- _To do_: Rewrite the items below, replacing each instance of "Screen dimensions" with "Screen size" and leaving the rest untouched.

* Start Information provided *

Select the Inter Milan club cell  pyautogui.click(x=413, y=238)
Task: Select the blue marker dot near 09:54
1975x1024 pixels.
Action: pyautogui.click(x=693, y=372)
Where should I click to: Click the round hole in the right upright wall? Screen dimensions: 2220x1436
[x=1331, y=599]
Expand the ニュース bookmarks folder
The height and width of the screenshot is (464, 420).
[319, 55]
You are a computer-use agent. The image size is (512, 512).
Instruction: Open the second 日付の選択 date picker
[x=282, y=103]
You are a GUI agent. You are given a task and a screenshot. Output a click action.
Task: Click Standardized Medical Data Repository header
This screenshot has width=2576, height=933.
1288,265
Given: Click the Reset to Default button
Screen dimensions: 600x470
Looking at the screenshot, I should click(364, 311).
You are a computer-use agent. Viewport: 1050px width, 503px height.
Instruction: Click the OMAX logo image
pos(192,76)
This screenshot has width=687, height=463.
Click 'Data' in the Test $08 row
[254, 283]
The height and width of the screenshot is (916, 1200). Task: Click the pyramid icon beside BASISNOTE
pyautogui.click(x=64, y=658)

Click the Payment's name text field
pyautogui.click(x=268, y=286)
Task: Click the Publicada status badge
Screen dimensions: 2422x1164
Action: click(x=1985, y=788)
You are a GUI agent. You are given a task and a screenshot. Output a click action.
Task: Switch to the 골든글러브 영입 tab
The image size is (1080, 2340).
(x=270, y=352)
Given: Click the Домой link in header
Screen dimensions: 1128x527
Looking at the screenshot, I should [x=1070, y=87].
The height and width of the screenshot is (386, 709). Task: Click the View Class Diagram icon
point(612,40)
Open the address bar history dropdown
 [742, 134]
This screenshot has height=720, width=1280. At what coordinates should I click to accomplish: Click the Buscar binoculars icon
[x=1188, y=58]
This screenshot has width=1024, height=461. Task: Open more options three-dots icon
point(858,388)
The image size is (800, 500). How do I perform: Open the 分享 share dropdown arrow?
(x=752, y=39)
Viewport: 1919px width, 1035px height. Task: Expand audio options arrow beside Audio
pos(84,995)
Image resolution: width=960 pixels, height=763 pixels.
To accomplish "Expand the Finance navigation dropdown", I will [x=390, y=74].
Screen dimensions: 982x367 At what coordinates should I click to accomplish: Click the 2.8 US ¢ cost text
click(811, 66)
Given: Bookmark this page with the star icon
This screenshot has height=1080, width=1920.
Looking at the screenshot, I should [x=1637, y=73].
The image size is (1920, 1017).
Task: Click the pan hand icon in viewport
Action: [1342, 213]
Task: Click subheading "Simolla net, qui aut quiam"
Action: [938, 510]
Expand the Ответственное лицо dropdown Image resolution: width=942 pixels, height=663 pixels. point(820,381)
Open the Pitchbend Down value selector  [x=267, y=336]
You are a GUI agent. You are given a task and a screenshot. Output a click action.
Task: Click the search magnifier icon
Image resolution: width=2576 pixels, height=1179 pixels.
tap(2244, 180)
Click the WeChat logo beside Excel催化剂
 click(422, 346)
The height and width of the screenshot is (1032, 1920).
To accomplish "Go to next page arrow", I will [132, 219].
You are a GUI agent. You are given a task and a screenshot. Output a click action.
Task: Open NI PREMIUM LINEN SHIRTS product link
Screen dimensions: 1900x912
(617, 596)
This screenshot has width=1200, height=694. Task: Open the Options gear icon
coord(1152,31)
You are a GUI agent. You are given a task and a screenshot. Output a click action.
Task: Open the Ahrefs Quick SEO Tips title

* End Information provided *

- _Expected output_:
Select the Inter Milan club cell  pyautogui.click(x=413, y=238)
Task: Select the blue marker dot near 09:54
1975x1024 pixels.
Action: pyautogui.click(x=693, y=372)
Where should I click to: Click the round hole in the right upright wall? Screen size: 2220x1436
[x=1331, y=599]
Expand the ニュース bookmarks folder
The height and width of the screenshot is (464, 420).
[319, 55]
You are a computer-use agent. The image size is (512, 512).
Instruction: Open the second 日付の選択 date picker
[x=282, y=103]
You are a GUI agent. You are given a task and a screenshot. Output a click action.
Task: Click Standardized Medical Data Repository header
This screenshot has width=2576, height=933.
1288,265
Given: Click the Reset to Default button
Screen size: 600x470
Looking at the screenshot, I should click(364, 311).
You are a computer-use agent. Viewport: 1050px width, 503px height.
Instruction: Click the OMAX logo image
pos(192,76)
This screenshot has width=687, height=463.
Click 'Data' in the Test $08 row
[254, 283]
The height and width of the screenshot is (916, 1200). Task: Click the pyramid icon beside BASISNOTE
pyautogui.click(x=64, y=658)

Click the Payment's name text field
pyautogui.click(x=268, y=286)
Task: Click the Publicada status badge
Screen size: 2422x1164
Action: click(x=1985, y=788)
You are a GUI agent. You are given a task and a screenshot. Output a click action.
Task: Switch to the 골든글러브 영입 tab
The image size is (1080, 2340).
(x=270, y=352)
Given: Click the Домой link in header
Screen size: 1128x527
Looking at the screenshot, I should [x=1070, y=87].
The height and width of the screenshot is (386, 709). Task: Click the View Class Diagram icon
point(612,40)
Open the address bar history dropdown
 [742, 134]
This screenshot has height=720, width=1280. At what coordinates should I click to accomplish: Click the Buscar binoculars icon
[x=1188, y=58]
This screenshot has width=1024, height=461. Task: Open more options three-dots icon
point(858,388)
The image size is (800, 500). How do I perform: Open the 分享 share dropdown arrow?
(x=752, y=39)
Viewport: 1919px width, 1035px height. Task: Expand audio options arrow beside Audio
pos(84,995)
Image resolution: width=960 pixels, height=763 pixels.
To accomplish "Expand the Finance navigation dropdown", I will [x=390, y=74].
Screen size: 982x367 At what coordinates should I click to accomplish: Click the 2.8 US ¢ cost text
click(811, 66)
Given: Bookmark this page with the star icon
This screenshot has height=1080, width=1920.
Looking at the screenshot, I should [x=1637, y=73].
The image size is (1920, 1017).
Task: Click the pan hand icon in viewport
Action: [1342, 213]
Task: Click subheading "Simolla net, qui aut quiam"
Action: [938, 510]
Expand the Ответственное лицо dropdown Image resolution: width=942 pixels, height=663 pixels. point(820,381)
Open the Pitchbend Down value selector  [x=267, y=336]
You are a GUI agent. You are given a task and a screenshot. Output a click action.
Task: Click the search magnifier icon
Image resolution: width=2576 pixels, height=1179 pixels.
tap(2244, 180)
Click the WeChat logo beside Excel催化剂
 click(422, 346)
The height and width of the screenshot is (1032, 1920).
To accomplish "Go to next page arrow", I will [132, 219].
You are a GUI agent. You are given a task and a screenshot. Output a click action.
Task: Open NI PREMIUM LINEN SHIRTS product link
Screen size: 1900x912
(617, 596)
This screenshot has width=1200, height=694. Task: Open the Options gear icon
coord(1152,31)
You are a GUI agent. You are given a task and a screenshot. Output a click action.
Task: Open the Ahrefs Quick SEO Tips title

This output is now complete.